» Stored entries
Content starts
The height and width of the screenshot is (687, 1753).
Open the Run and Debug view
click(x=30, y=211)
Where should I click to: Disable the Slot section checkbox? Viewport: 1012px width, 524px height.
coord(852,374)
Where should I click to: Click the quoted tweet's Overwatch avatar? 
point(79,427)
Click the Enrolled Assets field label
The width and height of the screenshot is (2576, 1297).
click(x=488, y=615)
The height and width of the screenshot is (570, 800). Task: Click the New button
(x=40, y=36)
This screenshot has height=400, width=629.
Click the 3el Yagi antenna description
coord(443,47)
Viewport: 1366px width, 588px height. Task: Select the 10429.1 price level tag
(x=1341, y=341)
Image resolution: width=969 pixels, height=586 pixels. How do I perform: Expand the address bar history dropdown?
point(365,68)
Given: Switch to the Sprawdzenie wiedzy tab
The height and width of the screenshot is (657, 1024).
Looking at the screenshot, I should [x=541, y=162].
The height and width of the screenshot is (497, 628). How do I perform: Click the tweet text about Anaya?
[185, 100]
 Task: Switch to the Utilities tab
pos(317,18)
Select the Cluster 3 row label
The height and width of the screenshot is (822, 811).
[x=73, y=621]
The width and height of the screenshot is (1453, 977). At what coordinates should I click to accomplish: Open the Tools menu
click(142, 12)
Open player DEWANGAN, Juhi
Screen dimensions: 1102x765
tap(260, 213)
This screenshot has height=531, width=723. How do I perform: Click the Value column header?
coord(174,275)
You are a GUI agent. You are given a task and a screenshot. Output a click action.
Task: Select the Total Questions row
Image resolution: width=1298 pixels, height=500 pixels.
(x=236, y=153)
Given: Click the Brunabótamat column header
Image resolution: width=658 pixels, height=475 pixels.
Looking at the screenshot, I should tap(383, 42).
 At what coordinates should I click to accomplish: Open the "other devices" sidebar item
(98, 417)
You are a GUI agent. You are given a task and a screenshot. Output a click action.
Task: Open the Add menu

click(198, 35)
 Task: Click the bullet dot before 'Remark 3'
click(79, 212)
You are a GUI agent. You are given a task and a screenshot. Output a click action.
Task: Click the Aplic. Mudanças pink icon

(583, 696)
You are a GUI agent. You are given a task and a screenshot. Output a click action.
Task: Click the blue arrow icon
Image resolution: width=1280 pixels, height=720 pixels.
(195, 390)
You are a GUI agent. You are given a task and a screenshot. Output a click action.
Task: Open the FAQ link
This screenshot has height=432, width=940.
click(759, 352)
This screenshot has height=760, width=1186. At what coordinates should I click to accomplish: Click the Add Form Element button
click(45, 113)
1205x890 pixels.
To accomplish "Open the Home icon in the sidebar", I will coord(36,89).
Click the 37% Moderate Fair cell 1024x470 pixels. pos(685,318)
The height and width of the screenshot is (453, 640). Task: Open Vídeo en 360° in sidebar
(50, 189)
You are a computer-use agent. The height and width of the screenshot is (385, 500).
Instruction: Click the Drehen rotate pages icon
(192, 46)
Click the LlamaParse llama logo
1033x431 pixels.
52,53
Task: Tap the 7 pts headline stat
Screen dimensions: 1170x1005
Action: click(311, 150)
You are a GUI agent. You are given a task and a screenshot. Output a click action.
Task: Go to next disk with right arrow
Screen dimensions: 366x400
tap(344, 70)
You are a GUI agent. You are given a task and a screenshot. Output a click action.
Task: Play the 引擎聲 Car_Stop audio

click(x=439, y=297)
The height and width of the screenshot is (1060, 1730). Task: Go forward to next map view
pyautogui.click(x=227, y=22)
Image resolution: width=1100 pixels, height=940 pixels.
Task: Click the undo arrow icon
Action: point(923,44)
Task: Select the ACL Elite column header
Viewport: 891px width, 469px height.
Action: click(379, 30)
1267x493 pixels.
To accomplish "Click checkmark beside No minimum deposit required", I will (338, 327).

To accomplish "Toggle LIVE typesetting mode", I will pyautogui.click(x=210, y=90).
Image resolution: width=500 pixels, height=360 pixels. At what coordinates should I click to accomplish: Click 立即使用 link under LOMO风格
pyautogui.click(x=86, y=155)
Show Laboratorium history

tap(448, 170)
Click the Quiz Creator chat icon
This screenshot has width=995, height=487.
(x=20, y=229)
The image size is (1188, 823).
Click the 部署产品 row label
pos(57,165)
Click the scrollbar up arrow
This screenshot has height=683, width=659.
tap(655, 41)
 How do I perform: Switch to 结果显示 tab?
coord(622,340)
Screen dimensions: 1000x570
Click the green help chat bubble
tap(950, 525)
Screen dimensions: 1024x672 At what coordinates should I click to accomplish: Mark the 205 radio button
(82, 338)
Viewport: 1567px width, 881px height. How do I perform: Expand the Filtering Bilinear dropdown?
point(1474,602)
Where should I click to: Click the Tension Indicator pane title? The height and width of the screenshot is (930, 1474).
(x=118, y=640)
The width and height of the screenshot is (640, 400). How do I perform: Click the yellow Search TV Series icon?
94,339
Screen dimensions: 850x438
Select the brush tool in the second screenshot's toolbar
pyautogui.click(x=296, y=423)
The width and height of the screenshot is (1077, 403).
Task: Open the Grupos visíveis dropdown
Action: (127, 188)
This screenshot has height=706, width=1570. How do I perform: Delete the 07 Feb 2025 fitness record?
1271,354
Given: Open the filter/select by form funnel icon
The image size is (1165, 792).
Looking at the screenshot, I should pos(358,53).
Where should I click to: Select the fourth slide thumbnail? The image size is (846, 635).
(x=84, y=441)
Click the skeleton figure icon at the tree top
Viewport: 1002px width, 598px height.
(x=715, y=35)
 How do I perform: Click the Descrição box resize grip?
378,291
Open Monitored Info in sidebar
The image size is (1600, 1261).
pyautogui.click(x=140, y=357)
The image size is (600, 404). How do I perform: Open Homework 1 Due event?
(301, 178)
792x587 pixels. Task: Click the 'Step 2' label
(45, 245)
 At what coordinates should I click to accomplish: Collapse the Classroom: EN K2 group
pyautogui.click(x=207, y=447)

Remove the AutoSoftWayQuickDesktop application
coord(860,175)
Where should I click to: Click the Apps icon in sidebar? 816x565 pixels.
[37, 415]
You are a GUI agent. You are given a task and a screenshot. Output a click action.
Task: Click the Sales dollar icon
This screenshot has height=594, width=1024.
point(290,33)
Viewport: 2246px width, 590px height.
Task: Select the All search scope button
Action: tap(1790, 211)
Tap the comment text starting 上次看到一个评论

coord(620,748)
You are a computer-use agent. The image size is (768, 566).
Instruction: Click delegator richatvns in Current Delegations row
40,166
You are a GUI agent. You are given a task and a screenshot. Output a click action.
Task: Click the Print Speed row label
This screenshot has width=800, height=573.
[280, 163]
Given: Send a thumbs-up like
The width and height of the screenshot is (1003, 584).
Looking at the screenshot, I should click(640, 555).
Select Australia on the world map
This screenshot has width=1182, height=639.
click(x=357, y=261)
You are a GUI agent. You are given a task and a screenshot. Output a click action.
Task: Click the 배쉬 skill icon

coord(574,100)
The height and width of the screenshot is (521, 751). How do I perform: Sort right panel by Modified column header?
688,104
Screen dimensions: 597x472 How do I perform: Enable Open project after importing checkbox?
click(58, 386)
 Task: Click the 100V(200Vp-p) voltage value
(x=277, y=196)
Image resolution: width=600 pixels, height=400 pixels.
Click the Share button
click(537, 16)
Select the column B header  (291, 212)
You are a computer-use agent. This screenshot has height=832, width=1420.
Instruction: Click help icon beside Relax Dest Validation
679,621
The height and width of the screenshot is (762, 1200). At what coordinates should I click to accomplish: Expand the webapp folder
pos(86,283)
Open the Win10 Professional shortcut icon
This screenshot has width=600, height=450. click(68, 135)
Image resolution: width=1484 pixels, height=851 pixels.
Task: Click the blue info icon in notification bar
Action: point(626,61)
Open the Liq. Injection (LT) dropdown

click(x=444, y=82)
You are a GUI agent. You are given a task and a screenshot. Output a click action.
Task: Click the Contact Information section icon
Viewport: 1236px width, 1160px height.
Content ends
» ACTIVITY
Every line from the one containing "Select the column" to the end of the entries must be set down exactly, with none omitted and none added.

» ANSWER TO THE EXERCISE
Select the column B header  (291, 212)
You are a computer-use agent. This screenshot has height=832, width=1420.
Instruction: Click help icon beside Relax Dest Validation
679,621
The height and width of the screenshot is (762, 1200). At what coordinates should I click to accomplish: Expand the webapp folder
pos(86,283)
Open the Win10 Professional shortcut icon
This screenshot has width=600, height=450. click(68, 135)
Image resolution: width=1484 pixels, height=851 pixels.
Task: Click the blue info icon in notification bar
Action: point(626,61)
Open the Liq. Injection (LT) dropdown

click(x=444, y=82)
You are a GUI agent. You are given a task and a screenshot. Output a click action.
Task: Click the Contact Information section icon
Viewport: 1236px width, 1160px height.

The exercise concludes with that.